Category: Culture | Posted on Tue, November, 11th 2014 by THCFinder
brain-and-marijuana-usage
Earlier this year, one study suggested that even casual marijuana use could cause changes to the brain. Another found that marijuana use was also associated with poor sperm quality, which could lead to infertility in men.
 
But marijuana advocates point to other research indicating that the drug is far less addictive than other drugs, and some studies have found no relationship between IQ and marijuana use in teens.
 
Researchers at the Center for Brain Health at the University of Texas in Dallas sought to clear up some of the confusion with a study that looked at a relatively large group of marijuana users and evaluated their brains for a slew of different indicators.
 
What they found was complex, but the pattern was clear: The brains of marijuana users were different than those of non-marijuana users. The area of the brain responsible for establishing the reward system that helps us survive and also keeps us motivated was smaller in users than in non-marijuana users. But there was also evidence that the brain compensated for this loss of volume by increasing connectivity and the structural integrity of the brain tissue.
 
Those effects were more pronounced for marijuana users who started young.
 
"The orbitofrontal cortex is one of the primary regions in a network of brain areas called the reward system," explained Francesca Filbey, lead author of the study and an associate professor of the neurogenetics of addictive behavior at the University of Texas in Dallas. "It helps us determine what is good for us and what keeps us sustained. "In this case, the orbitofrontal cortex plays a role in drug use because drug use and things associated with it --paraphernalia for example -- are associated with the rewarding effects of drugs."
 
The study, published Monday in the Proceedings of the National Academy of Sciences, used MRI scans to look at the brains of 62 non-marijuana users and 48 regular marijuana users, 27 of whom used marijuana but not other drugs. The marijuana users reported ingesting the drug about three times a day --  very heavy use -- and had used it for an average of about 10 years.
 
Looking first at atypically heavy marijuana use is necessary to identify structural effects, if there are any, Filbey said. Subsequent research would look at varying levels of use to find out if differences compared to non-users are still observed. For example, in Colorado, only about 22 percent of marijuana users reported using the drug about once a day at most.
 
Relative to other studies, this one had a fairly large sample size; it also excluded participants who had symptoms of psychosis, brain injury or neurological disorders in order to reduce the likelihood that the tests would pick up on other confounding factors.
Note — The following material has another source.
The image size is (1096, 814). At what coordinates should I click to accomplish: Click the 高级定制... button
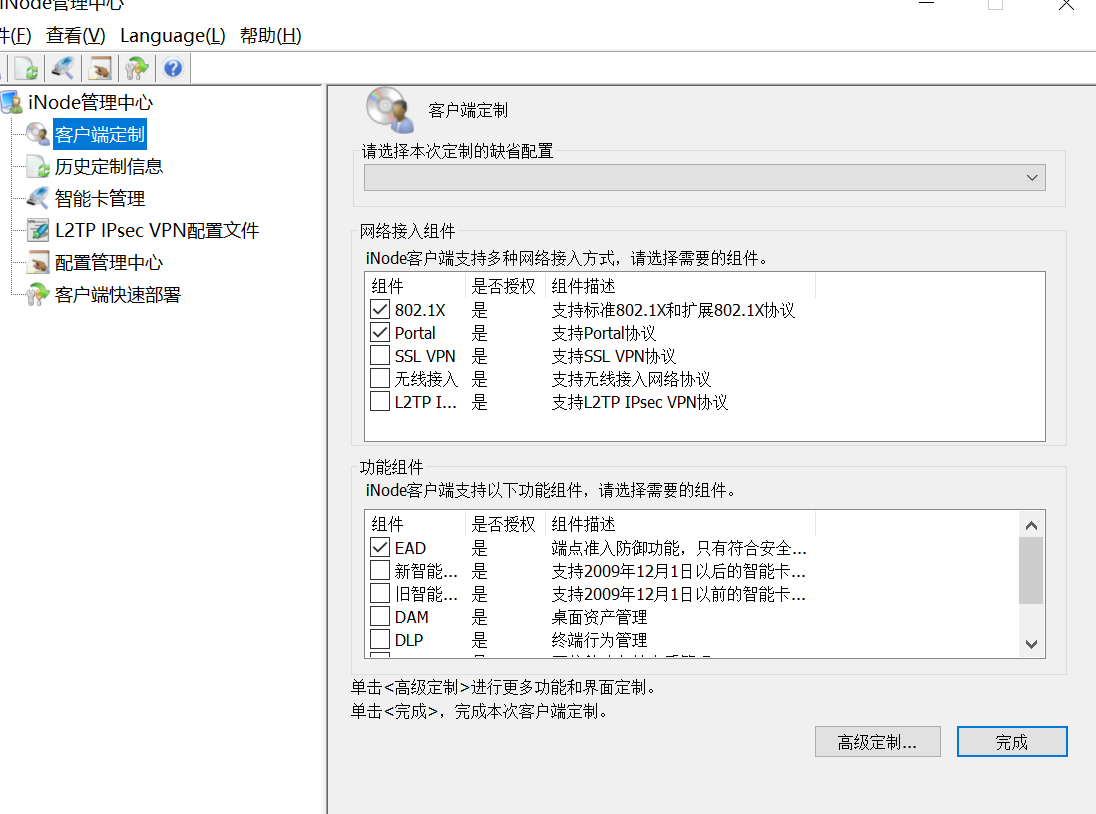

And it looked at three brain characteristics: the volume of the orbitofrontal cortex, how connected that part of the brain was to other areas, and the structural integrity of the white matter.
 
"We found that while the orbitofrontal cortex was smaller, there was greater functional and structural connectivity," said Filbey. "The white matter seemed to have greater integrity than the [non-marijuana using group]. And the connection between the orbitofrontal cortex and other areas were stronger."
 
That's potentially positive news suggesting that whatever impact marijuana use might have on the size or volume of that part of the brain, it may be offset by better connectivity and structural soundness. "It suggests that there is definitely a more complicated pattern that the brain seems to be able to compensate for any kind of loss in order to keep that network maintained," Filbey said.